International credit rating agency Standard and Poor’s (S&P) has released its most recent evaluation of the Cypriot economy through which it reveals its upward outlook revision from stable to positive.
Maintaining the island’s “B+/B” rating, the agency cites superior economic performance in relation to previous predictions as the basis of its favorable revision.
The S&P report explains: “The outlook revision reflects our view of the faster-than-expected reduction in Cypriot general government debt, supported by less adverse economic growth prospects than previously.”
It further estimates that the economy will effectively bottom out in 2015, following which it will gradually strengthen, based on a resilient business services sector, solid tourism sector, and gradually recovering private consumption.
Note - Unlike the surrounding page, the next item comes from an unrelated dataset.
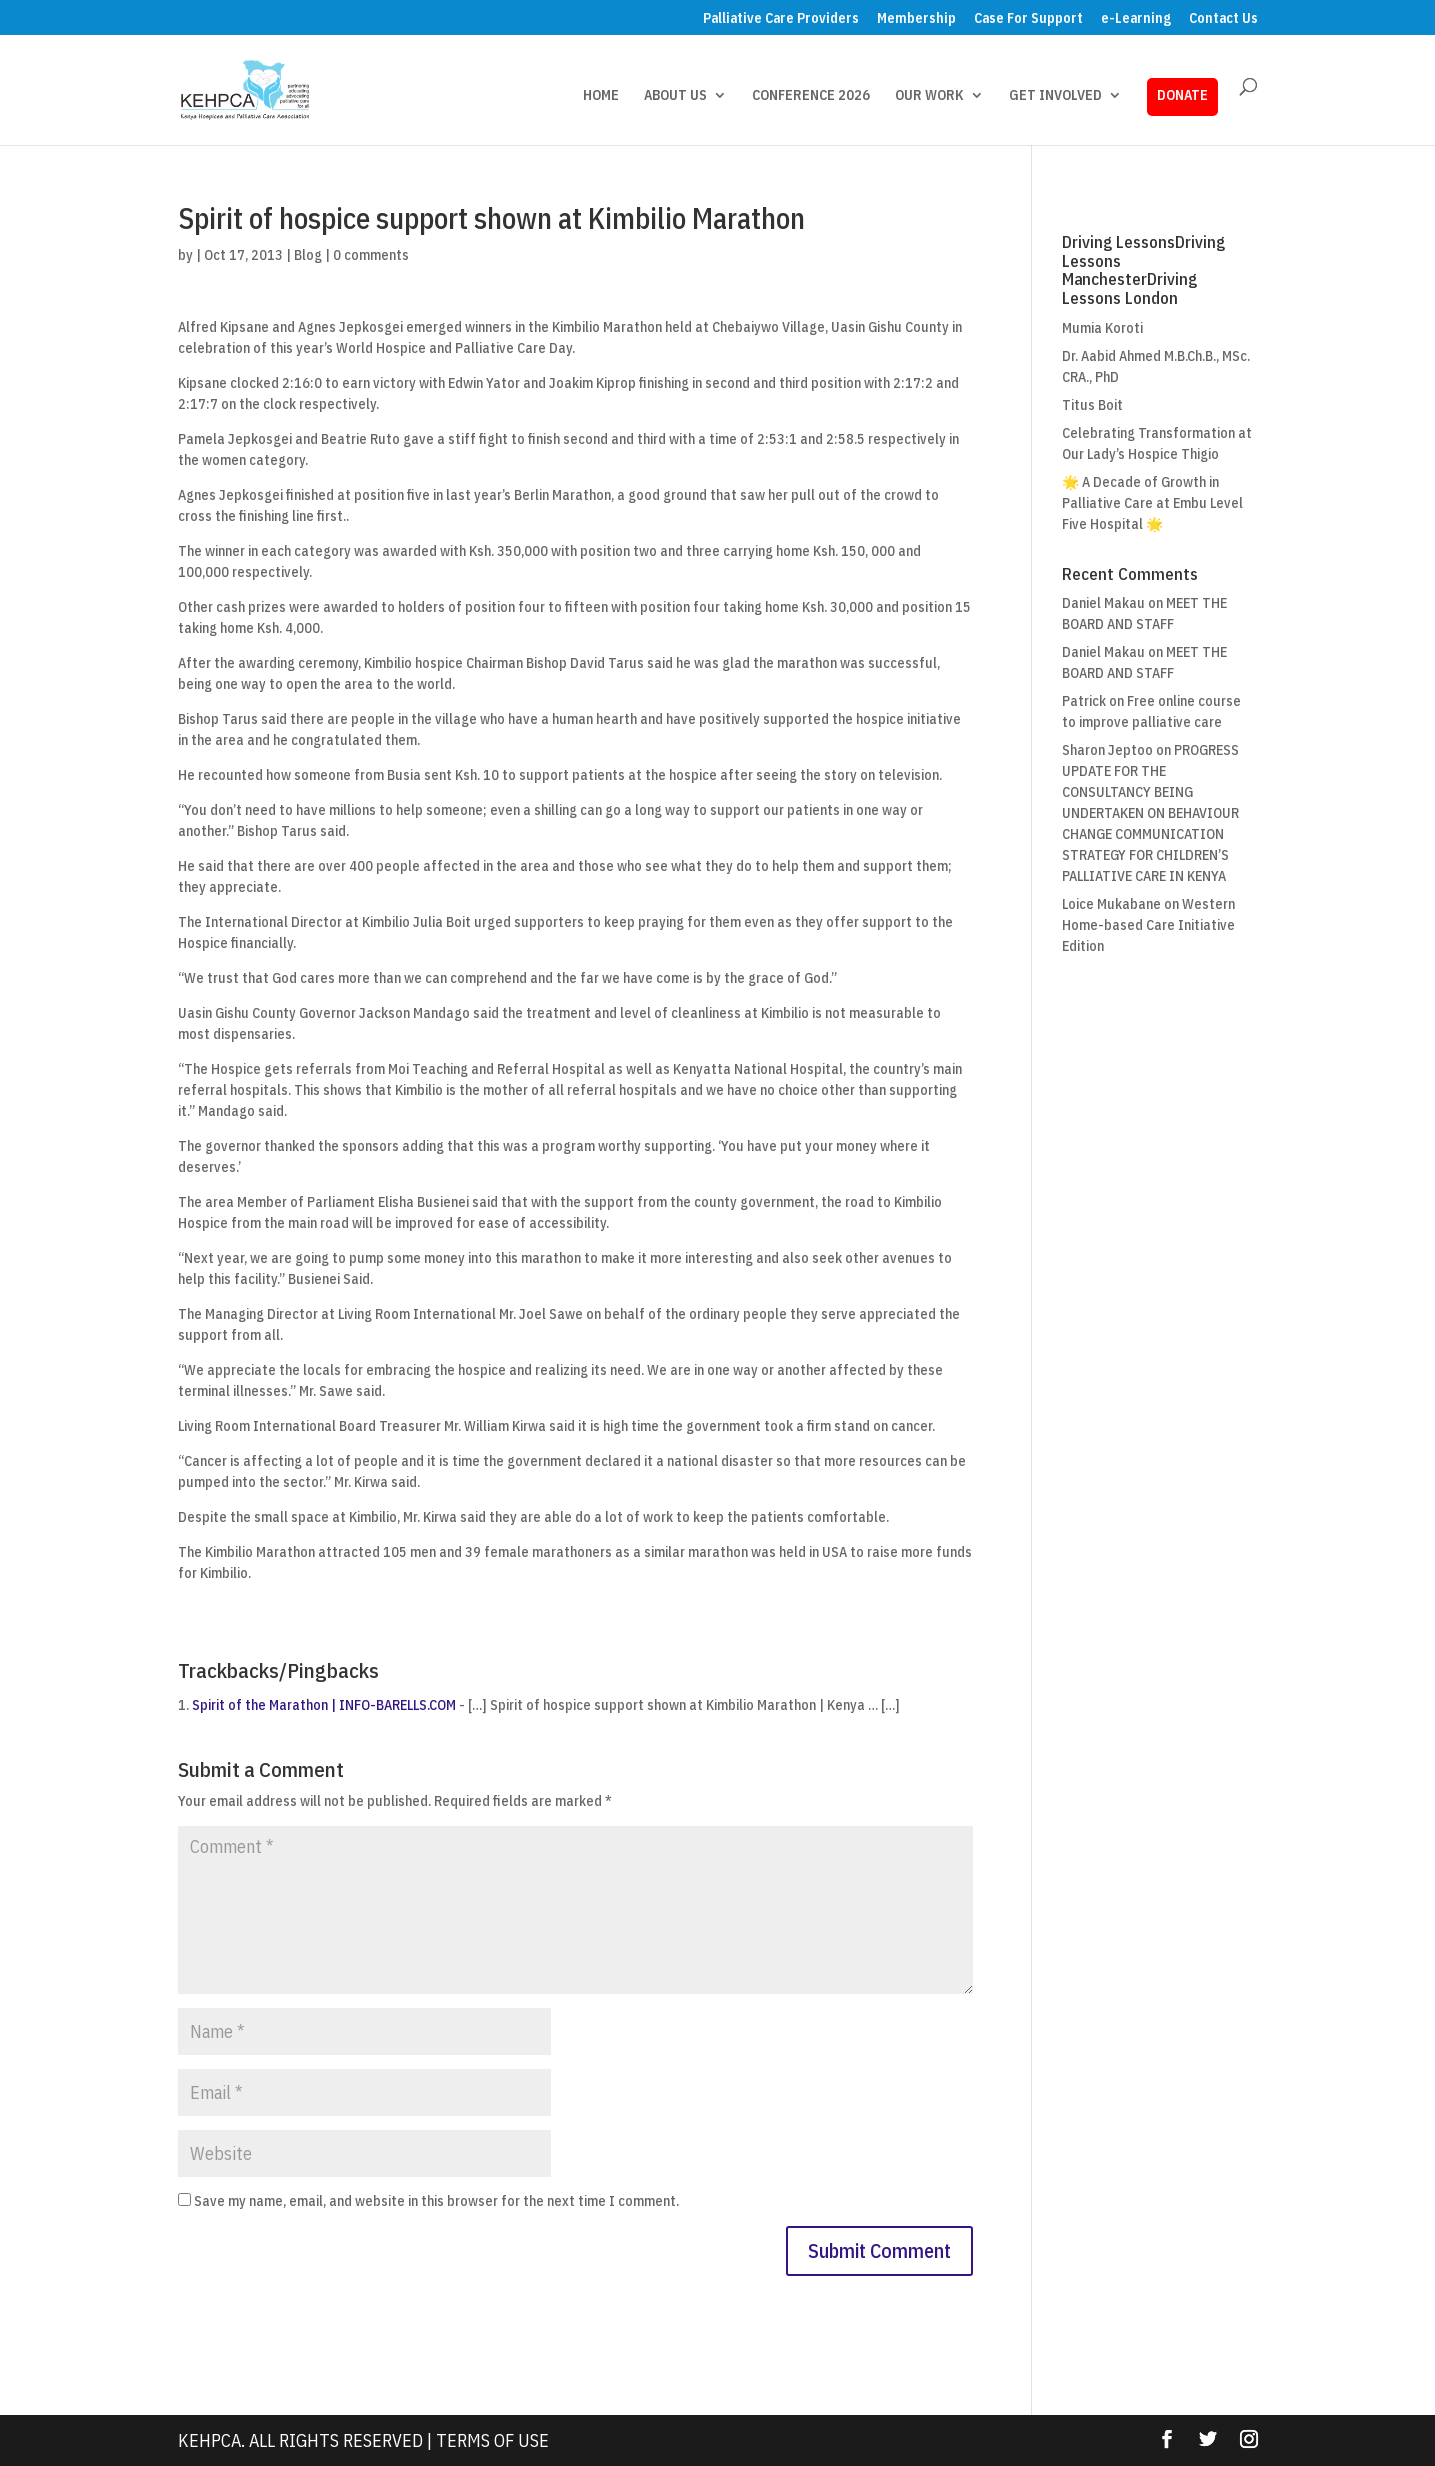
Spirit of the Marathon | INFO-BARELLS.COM (324, 1705)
The agency cautions, however, that investment growth will remain negative, as the process of deleveraging by domestic banks continues.
It continues: “As a result of the government’s past and expected budget deficit reductions, against the background of gradual recovery in economic growth over our 2015-2017 projection period, we expect the general government balance will average about negative 0.7% of GDP over 2015-2017, compared with our previous projection of negative 2.4% of GDP.”
Acknowledging that its projections are subject to uncertainty, due to various potential shocks to Cyprus’ small, open, services-based economy, Standard and Poor’s notes that the economy will return to growth in 2015, for the first time since 2011.
S&P cites the depreciation of the Russian ruble and the expected contraction of the Russian economy, alongside the EU sanctions imposed on several large Russian commercial banks and companies, as the main factors which may weigh on the prospects in key Cypriot sectors, including tourism and business services.
“Still, despite an estimated 4% decline in nominal GDP growth last year, Cyprus’ budget deficit narrowed by nearly two percentage points of GDP to about 3% of GDP, to below the outcomes we expected for many eurozone (European Economic and Monetary Union) economies that saw positive growth,” the agency adds.
Finally, S&Ps notes that financial stability continues to remain a key risk as the banks’ asset quality deterioration continues and Non Performing Loans amounted to almost 55% of total assets in November 2014.
“Although the new legislation regarding foreclosures and insolvency procedures adopted this year could improve conditions, we think the outcome is still uncertain. We continue to consider that the economic adjustment program’s €1 billion financial sector support buffer provides the government with leeway to address financial sector stability risk,” it concludes.